About the recipe
We make buffalo soutzoukia and baked potatoes with tomato sauce. An easy and very tasty recipe that young and old will love!!!

Materials:
1 package of BORAS buffalo soutzoukia
1 large onion
2 cloves garlic
2 small carrots
3 potatoes, cut into wedges
350 gr chopped tomatoes
6 round tomato slices, coarsely chopped
2 bell peppers
70 ml white wine
4 tbsp olive oil or buffalo butter
1 tbsp tomato paste
50 ml whole milk
fresh basil
fresh thyme
1kg cumin
salt, pepper
Execution:
For the Buffalo Soutzoukakia:
Remove the buffalo soutzoukia from their packaging and let them thaw in the refrigerator overnight. Just before cooking, let them come to room temperature for half an hour.
For the tomato sauce:
Finely chop the garlic, onion and grate the carrots. In a large frying pan, add the olive oil and onion, adding only salt. Sauté until the onions are golden brown and add the garlic along with the carrots and bell peppers cut into pieces. Sauté over high heat and add the paste. Stir quickly so that it does not "grab" and add the cumin and pepper.

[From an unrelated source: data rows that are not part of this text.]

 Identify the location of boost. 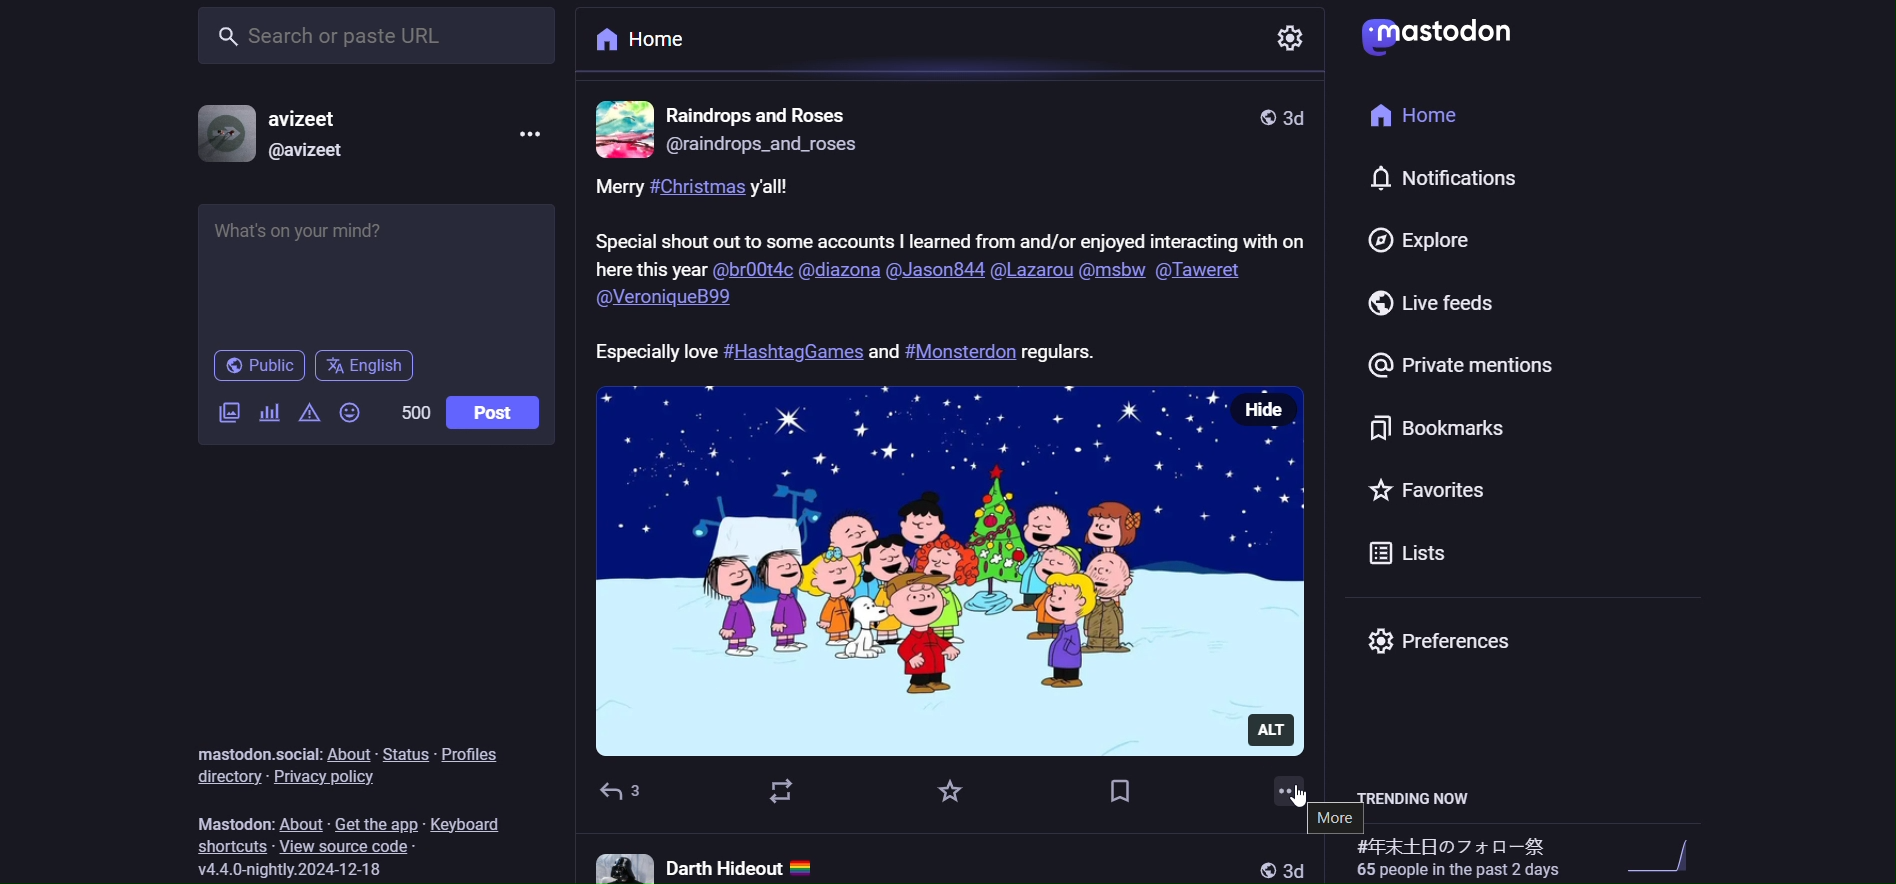
(777, 794).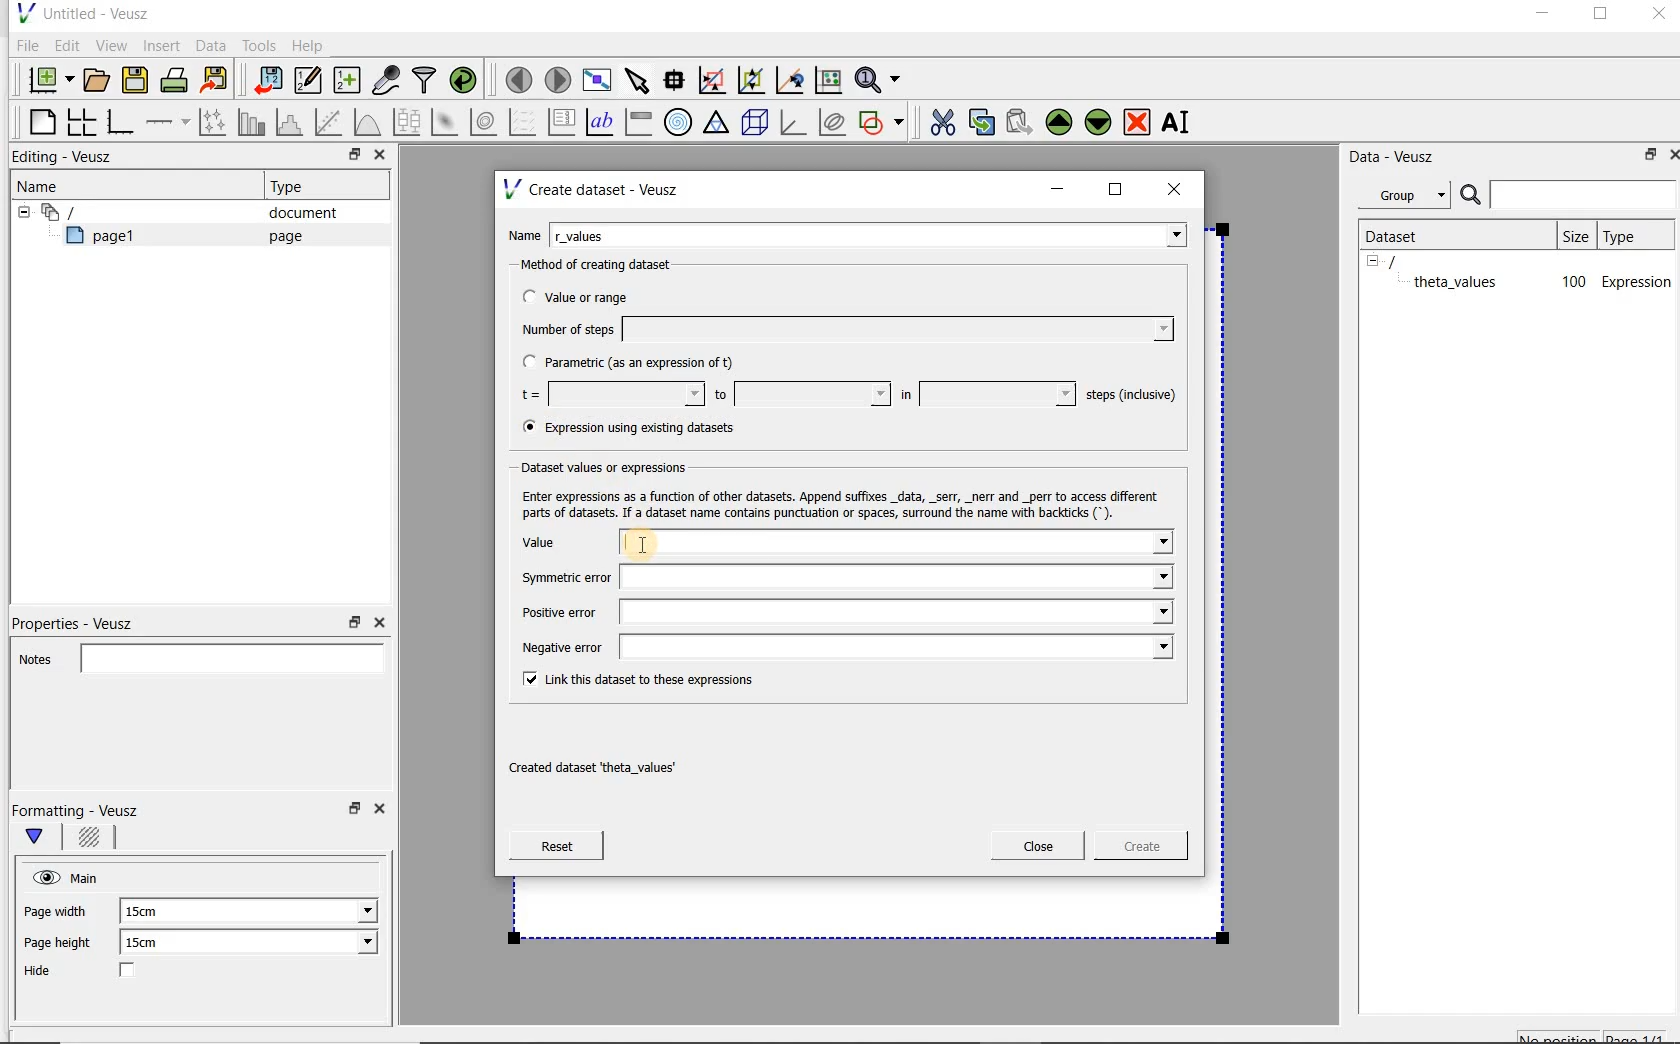 The height and width of the screenshot is (1044, 1680). What do you see at coordinates (1373, 260) in the screenshot?
I see `hide sub menu` at bounding box center [1373, 260].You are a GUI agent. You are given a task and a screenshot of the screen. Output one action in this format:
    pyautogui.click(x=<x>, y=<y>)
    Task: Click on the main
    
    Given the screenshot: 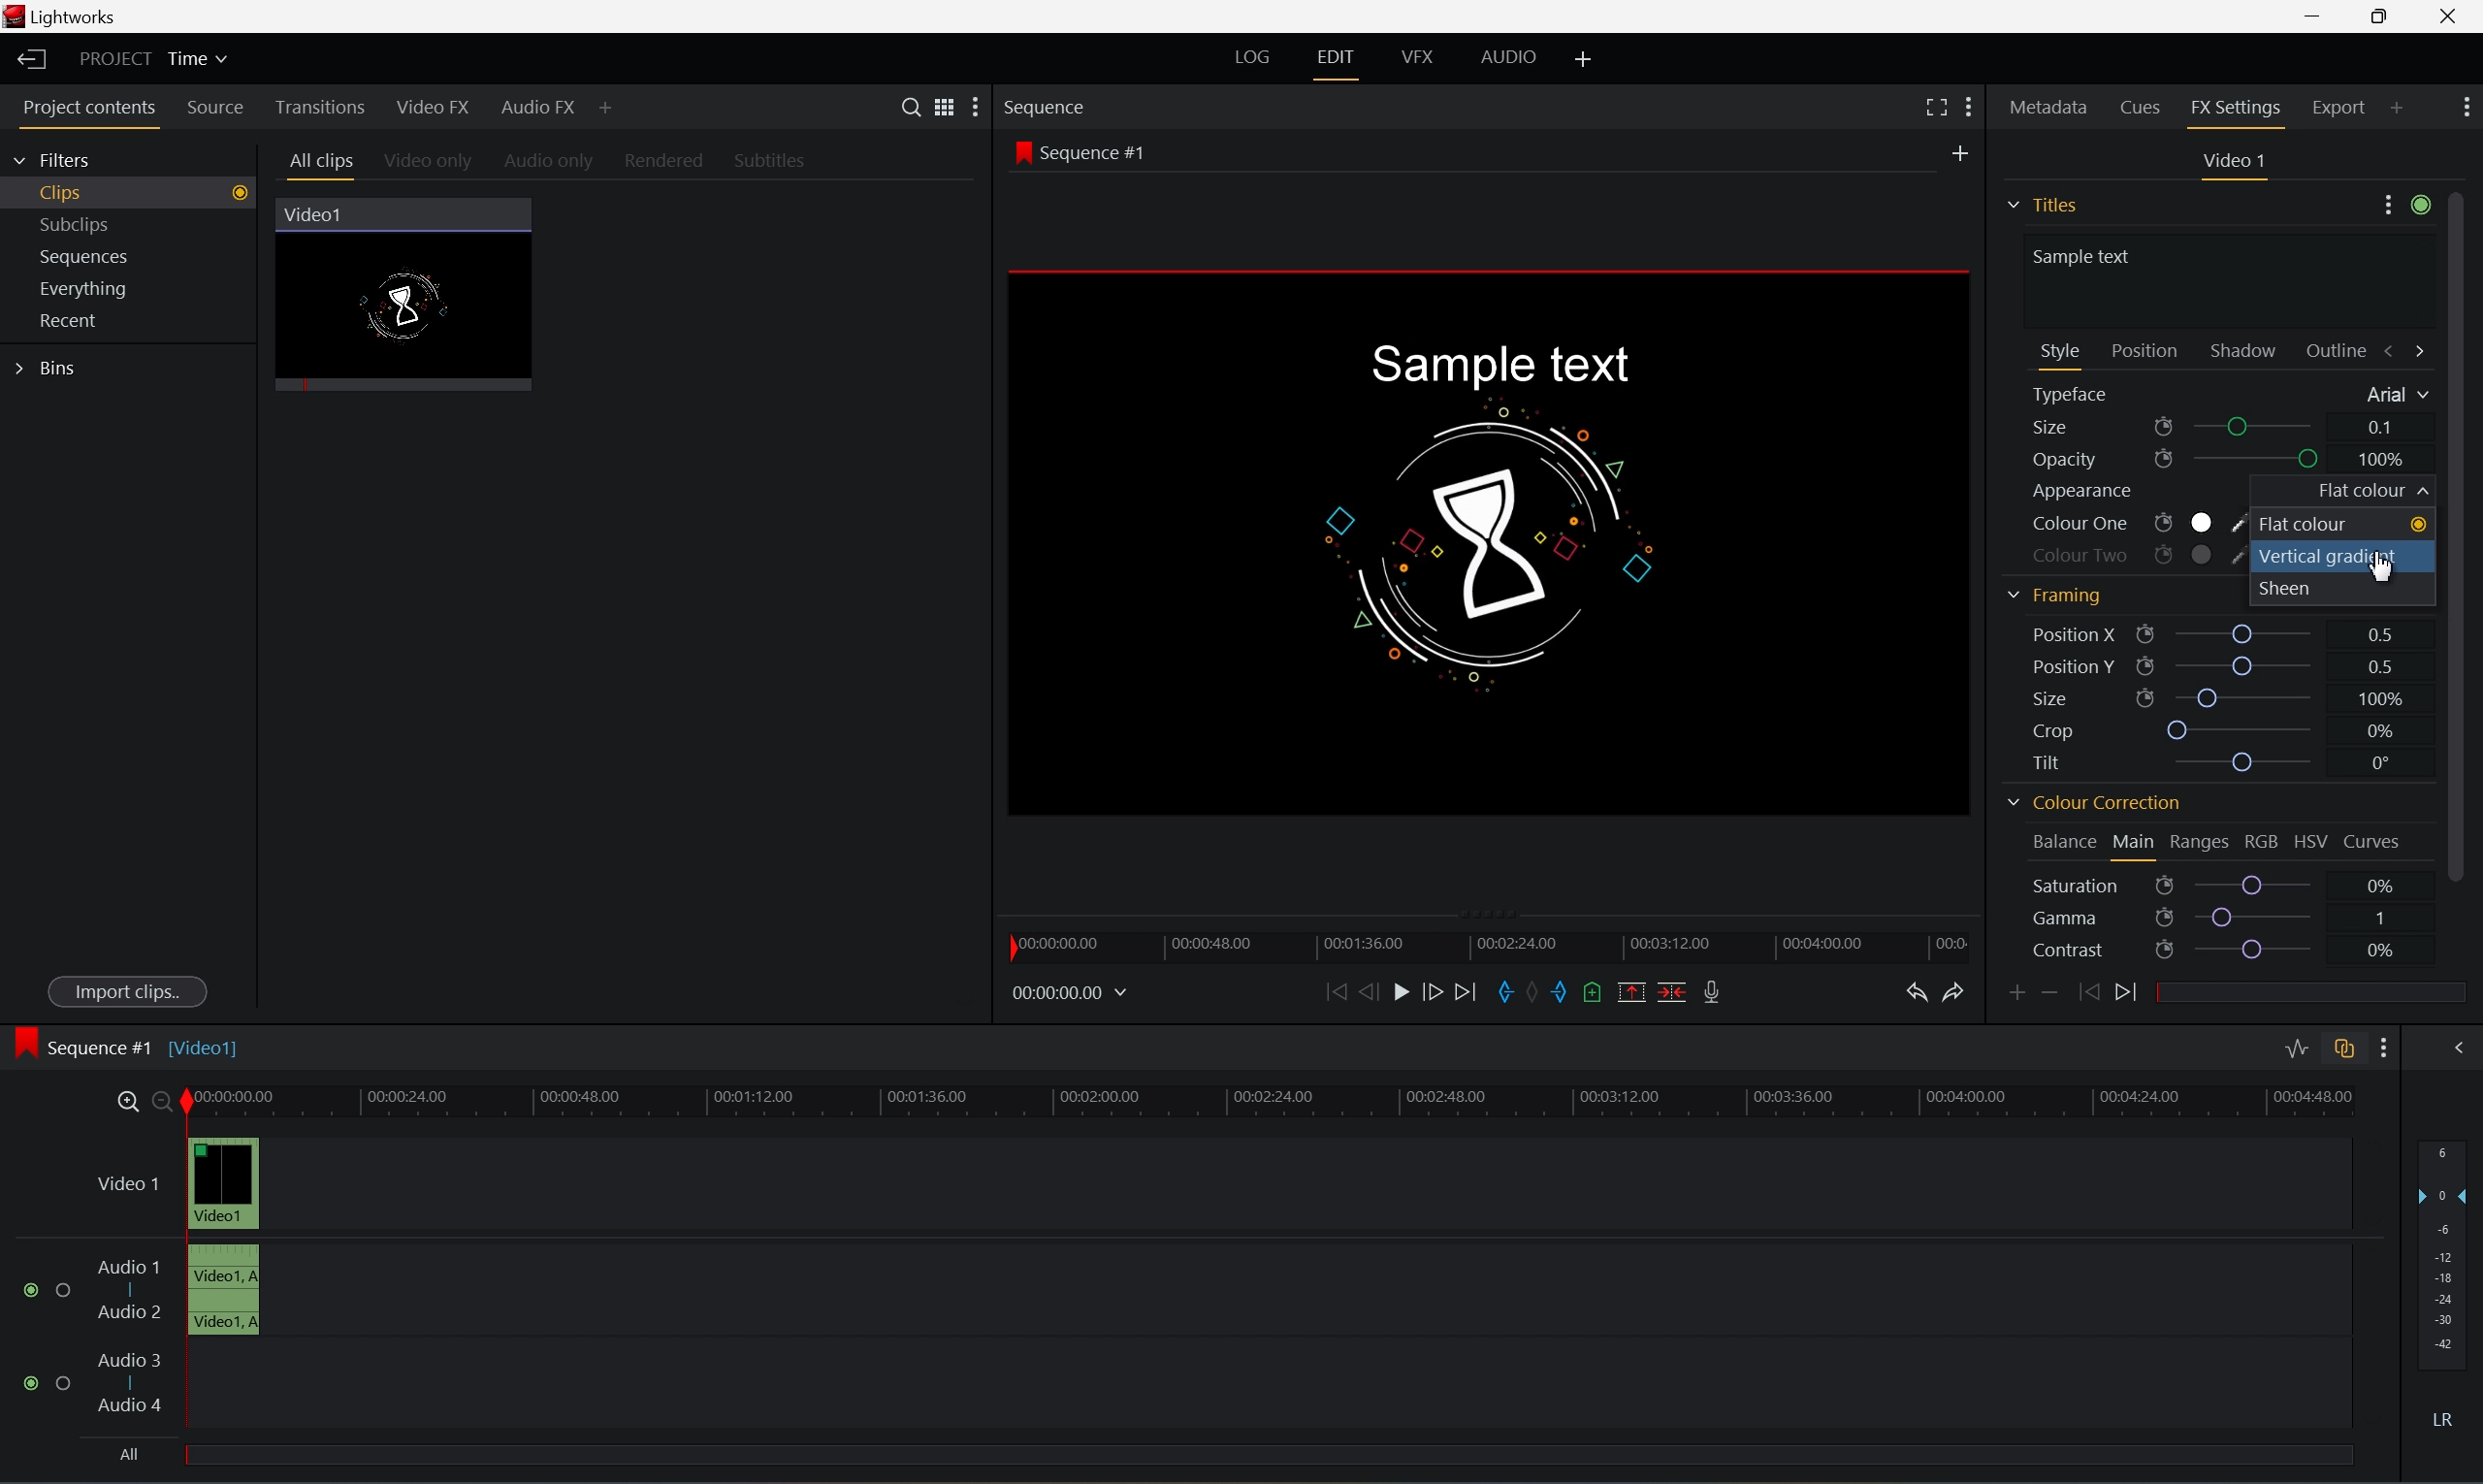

Deglaze with the wine and let the alcohol evaporate over high heat for about 3 minutes. Add the fresh tomato (grated), lower the heat and let it cook for about 15 minutes over medium heat.
Execution: Place the buffalo soutzoukia on top of the tomato slices (each one in a row) in a relatively small and deep baking pan after lightly oiling it (to be able to cover it with the sauce). Add the quince potatoes and season with salt and pepper. Sprinkle with a little olive oil and bake in a preheated oven at 180 degrees for about 15 minutes. Remove the baking pan from the oven and pour the sauce over the baking pan. Cover with aluminum foil and bake for about 20 minutes. Remove the aluminum foil and add the milk. Stir lightly and bake for another 15 minutes.
Serve with freshly ground pepper and a little chopped basil.